Une arme discrète, peu coûteuse et redoutablement efficace. Le Hezbollah utilise désormais des drones par fibre optique pour contourner les systèmes de défense israéliens les plus avancés, explique CNN dans un article paru ce dimanche.
Contrairement aux drones classiques, ces engins ne reposent pas sur des ondes radio mais sont reliés à leur opérateur par un câble extrêmement fin. Comme l’explique Yehoshua Kalisky, chercheur principal à l’Institut israélien d’études sur la sécurité nationale, ces drones sont « immunisés contre le brouillage des communications, et en l’absence de signature électronique, il est également impossible de découvrir l’emplacement d’où ils ont été lancés. »
Une menace difficile à contrer
Les drones filaires peuvent aussi transporter des charges explosives. Guidés avec précision grâce à une vision en temps réel transmise via le câble, ils volent bas, rapidement, et sont très difficiles à détecter ou à suivre.

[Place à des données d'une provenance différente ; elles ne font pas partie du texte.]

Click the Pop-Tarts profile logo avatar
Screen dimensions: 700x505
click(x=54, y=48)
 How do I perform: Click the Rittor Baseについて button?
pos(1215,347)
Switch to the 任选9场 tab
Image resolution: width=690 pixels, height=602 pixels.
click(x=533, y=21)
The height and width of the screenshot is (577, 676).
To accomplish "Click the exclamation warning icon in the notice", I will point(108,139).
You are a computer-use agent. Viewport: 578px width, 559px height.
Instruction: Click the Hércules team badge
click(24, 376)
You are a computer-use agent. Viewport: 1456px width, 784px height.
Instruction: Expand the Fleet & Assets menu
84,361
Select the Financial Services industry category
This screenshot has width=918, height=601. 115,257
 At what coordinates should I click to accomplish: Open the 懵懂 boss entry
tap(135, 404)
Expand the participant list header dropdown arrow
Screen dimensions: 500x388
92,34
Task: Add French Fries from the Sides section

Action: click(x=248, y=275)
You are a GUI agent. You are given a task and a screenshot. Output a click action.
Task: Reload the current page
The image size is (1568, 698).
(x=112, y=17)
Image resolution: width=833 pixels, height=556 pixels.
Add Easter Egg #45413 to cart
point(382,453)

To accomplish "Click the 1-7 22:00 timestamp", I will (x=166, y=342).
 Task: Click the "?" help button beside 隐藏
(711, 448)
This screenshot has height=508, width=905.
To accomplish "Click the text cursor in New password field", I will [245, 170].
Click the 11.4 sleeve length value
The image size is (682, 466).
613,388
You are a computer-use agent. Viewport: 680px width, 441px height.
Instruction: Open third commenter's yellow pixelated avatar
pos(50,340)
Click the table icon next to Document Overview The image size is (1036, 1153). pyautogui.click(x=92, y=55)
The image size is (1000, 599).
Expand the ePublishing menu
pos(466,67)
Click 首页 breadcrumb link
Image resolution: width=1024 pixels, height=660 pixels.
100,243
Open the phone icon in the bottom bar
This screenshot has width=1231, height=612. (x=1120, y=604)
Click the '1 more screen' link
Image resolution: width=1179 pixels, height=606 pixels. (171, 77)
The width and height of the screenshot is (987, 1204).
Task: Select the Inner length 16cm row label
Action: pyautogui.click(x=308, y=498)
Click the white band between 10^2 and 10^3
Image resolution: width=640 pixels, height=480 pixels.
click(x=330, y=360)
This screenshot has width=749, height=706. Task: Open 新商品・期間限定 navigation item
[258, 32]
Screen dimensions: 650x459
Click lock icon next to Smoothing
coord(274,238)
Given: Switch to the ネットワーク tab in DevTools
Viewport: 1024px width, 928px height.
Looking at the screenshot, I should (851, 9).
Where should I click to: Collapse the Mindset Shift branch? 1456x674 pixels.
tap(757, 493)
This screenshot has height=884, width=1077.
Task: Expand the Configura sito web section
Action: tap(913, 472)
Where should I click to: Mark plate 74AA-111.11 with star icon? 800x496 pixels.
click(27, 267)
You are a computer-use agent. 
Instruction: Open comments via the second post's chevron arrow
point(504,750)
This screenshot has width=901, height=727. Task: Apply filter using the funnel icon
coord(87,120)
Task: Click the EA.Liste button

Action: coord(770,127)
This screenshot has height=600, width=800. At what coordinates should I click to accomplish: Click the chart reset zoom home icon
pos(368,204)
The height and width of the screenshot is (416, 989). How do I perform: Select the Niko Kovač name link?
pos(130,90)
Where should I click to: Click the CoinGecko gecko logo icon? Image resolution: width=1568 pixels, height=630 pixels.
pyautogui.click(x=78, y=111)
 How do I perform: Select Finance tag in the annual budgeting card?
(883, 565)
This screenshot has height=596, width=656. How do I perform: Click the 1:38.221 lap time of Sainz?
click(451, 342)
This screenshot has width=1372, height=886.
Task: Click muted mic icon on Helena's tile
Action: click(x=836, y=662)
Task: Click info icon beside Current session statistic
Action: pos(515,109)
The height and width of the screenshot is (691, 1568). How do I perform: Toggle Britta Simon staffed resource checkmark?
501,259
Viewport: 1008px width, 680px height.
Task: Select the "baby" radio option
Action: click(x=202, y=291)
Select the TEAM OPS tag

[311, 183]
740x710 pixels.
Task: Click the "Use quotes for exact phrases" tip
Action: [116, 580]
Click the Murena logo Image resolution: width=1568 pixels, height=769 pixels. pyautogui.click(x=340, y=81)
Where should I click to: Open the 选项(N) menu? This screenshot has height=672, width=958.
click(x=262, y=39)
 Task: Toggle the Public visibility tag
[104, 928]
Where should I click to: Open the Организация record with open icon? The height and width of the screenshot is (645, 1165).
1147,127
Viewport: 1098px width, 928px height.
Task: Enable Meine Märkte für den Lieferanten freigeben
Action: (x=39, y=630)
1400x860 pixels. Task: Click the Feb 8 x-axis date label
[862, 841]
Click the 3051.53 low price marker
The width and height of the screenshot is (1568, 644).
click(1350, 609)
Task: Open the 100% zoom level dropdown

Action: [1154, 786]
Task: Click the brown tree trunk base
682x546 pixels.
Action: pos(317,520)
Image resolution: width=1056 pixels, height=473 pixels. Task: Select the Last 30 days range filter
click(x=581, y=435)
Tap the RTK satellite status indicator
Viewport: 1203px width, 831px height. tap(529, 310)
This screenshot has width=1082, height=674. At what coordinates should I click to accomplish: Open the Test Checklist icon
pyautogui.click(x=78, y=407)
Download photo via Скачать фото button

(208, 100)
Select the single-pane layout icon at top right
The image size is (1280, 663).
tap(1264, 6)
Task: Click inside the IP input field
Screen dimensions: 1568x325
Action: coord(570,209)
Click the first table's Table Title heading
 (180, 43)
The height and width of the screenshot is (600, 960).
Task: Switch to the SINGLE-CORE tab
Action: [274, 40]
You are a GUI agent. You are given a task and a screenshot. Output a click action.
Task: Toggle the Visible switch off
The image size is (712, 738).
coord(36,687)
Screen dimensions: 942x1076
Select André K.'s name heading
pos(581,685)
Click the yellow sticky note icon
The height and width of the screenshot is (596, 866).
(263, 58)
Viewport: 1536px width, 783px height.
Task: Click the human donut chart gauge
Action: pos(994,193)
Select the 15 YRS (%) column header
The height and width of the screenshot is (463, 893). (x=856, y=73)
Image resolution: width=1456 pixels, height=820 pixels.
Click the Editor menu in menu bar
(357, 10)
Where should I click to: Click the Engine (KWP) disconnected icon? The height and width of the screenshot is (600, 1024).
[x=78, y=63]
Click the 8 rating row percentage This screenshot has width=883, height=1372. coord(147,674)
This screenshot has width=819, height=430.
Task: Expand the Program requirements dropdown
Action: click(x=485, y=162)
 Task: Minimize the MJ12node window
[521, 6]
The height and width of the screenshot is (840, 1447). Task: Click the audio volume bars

Face à cette menace, les solutions restent limitées. « Hormis les barrières physiques comme les filets, il n’y a pas grand-chose à faire », regrette une source militaire israélienne à CNN.
Faciles à produire, parfois à partir de composants civils, ces drones représentent une forme de guerre asymétrique : un coût réduit pour un impact potentiellement majeur. « Leurs défauts, c’est qu’ils sont plus lents car plus lourds de quelques kilos. Résultats, on perd de la capacité de charge explosive », expliquait au Parisien Xavier Tytelman, ancien aviateur militaire et spécialiste des questions de défense dans un précédent article.